言いかえると 以前は 理論が 歴史の過程とともに動態的であって 或る種の仕方で《誘惑っ》ていたが いまは 方法がつまり主体・主観が 滞留してしかも動態的であらねばならない。これは 誘惑うために誘惑うのではないから 〔人間の・つまり可変的・動態的な〕真実である。
くどいように言いかえると 理論の共有といった意味での共同主観ではなく 方法=主体においてのコミュニスムである。生活が その全体であり 理論はこれの付随的な作業である。理論においてではなく 生活=方法=主体における共同主観は その成立の歴史的なモメントであるところの〔各個人の〕あのアマアガリ過程において それ自体はこれを表現して人びとに示すことはむずかしい。しかし いま問われていることは この〔だから 霊的な〕アマアガリにかんして それを〔社会事情的な〕エートスの領域に連れ戻して そのもの自体を明らかにしようとするやり方――たとえば 夕鶴つうの精神的な徳の美が エートスとして共有されるなら 共同主観が形成されるであろうと説くやり方――の誤謬についてである。
この問題のウェーバー主義のやり方は たとえば わたしたちが次のようにアマアガリ過程の輪郭を素描するところのものを すでに自己のものとしていると主張する。神の国の地上の国への寄留 前史への忍耐と本史の待望としての後史 いま死なしめられている譲歩と この義(自由)が裁きに変えられる(日から日へ変えられる)過程(神の国について1・序)――このように表現して示そうとする内容にかんして かれらは 既に捉えていると主張する。
わたしたちは この《わたし》の過程において 自己が自己に到来し 時としてその主観の共同化が 身近の人びととの間に 実現すると言い これを方法としているのであるが かれらは この地点からすでにアマガケリし そこより この方法を エートスのかたちとして 写真撮影するのであり この写真を 精神の徳の世界として ということは実際には 観念として・社会心理的に共同化した観念のかたちで 説き明かしていると言い張り わたしたちのインタスサノヲイスムに その蔽いをかけるのである。
わたしたちの現実のコミュニスムを証しするためには この蔽いの誤謬を明らかにして示さなければならない。具体的にやしろの資本連関にかんして 把握・分析・理論・主張をいまだここでは発言していないが――実際には あとまわしにしているとも言わなければならないが―― このような過程に立つことが インタスサノヲイスムであると言ったことになる。これが新しい理論だと言っている。

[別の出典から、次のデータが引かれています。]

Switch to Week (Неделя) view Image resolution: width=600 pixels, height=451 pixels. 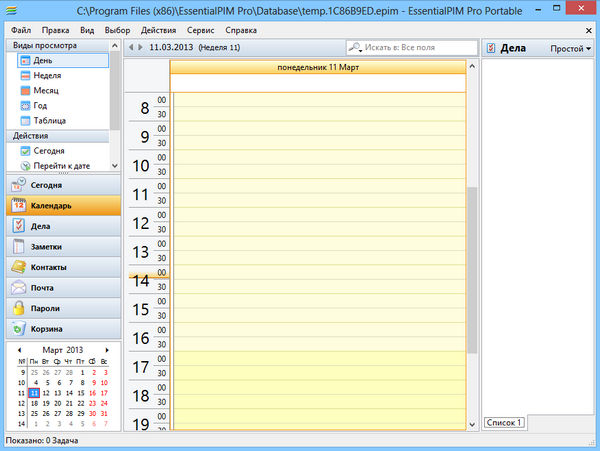48,76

さてわれわれは 滞留において 本史を享受しなければならない。この迂回が――理論ではなく《小説・アウグスティヌス》が―― ごく平凡な後史としての実践であるとここでは 考えたことになる。なぜなら この後史における新しい主観共同化に際して(それとしてのやしろ資本の形成に際して) その敵は アマテラス予備軍であった。すなわち このわれわれの新しい主観共同化を・そのうたを 自己のもとに先取りして 抽象的に普遍なアマテラス語によって・純粋の見せかけによって 同じうたをうたって――観念的に先取りしたという事態をもって はぐらかすという戦術によって――  阻もうとするA者予備軍であった。

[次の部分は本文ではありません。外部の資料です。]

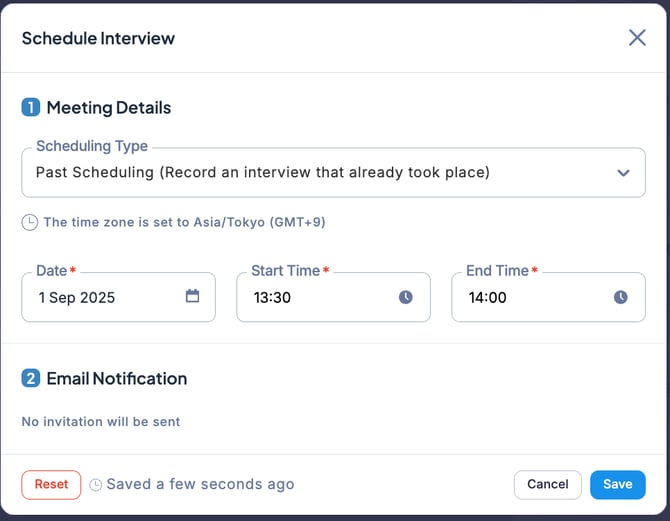Save the interview schedule
Viewport: 670px width, 521px height.
coord(617,484)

ところが ほかならぬかれらも いまのヤシロ資本連関のままでも 同じインタスサノヲイストらのうたを歌える つまり本史を享受できるのだよと 神を利用しつつ アマガケル生活の中で 滞留している すなわち 実は この世を享受しているのだから かれらにつけ入らせないためには われわれの側に このいま必要な限りでの滞留は――認識としても―― 必要なのである。そうでなければ この滞留の無によって――つまり実際には 有なのであるが その無自覚によって―― それを指摘されて かれらにつけ入られ われわれは顔をあからめて引き下がらなければならなくなるであろう。言いかえると われわれも この滞留を確認しつつ 本史をたしかに享受していることを かれらに示し かれらが じっさいスサノヲ語において 顔をあからめるようになるまで 関係の絶対性の世界を見せてあげなければいけない。

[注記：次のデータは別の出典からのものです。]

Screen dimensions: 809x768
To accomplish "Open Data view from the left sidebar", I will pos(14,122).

なぜなら かれらA者予備軍のやしろにおける解放は かれらの関与不可能性(無関心となった愛)というその欠陥が取り除かれることによってではなく 《S者性‐A者性連関の主体なる人間本性》というその同じ自己を取り戻し 過去の傷が癒され やしろのふところに立ち帰ることによってであるから。
したがって この迂回する方法は その滞留においてわれわれが 自己を楽しませるためであるというよりも かれらの顔をあからめさせるための手段であることになる。わたしが言うが マルクスは 人間にとってのこの方法の存在をはっきりと示した しかし かれは この方法の滞留(その不可避性)を いわば時間の未所有つまり未来社会と 現在との関係において 捉えていた。わたしたちは 必ずしもそうではなく この滞留は 現在時に それとして 現実であると言って すすむことになる。(もとは パウロがたとえば 《あなたがたを恥じ入らせるために これこれのことを言っているのだ》と説明表現するところである)。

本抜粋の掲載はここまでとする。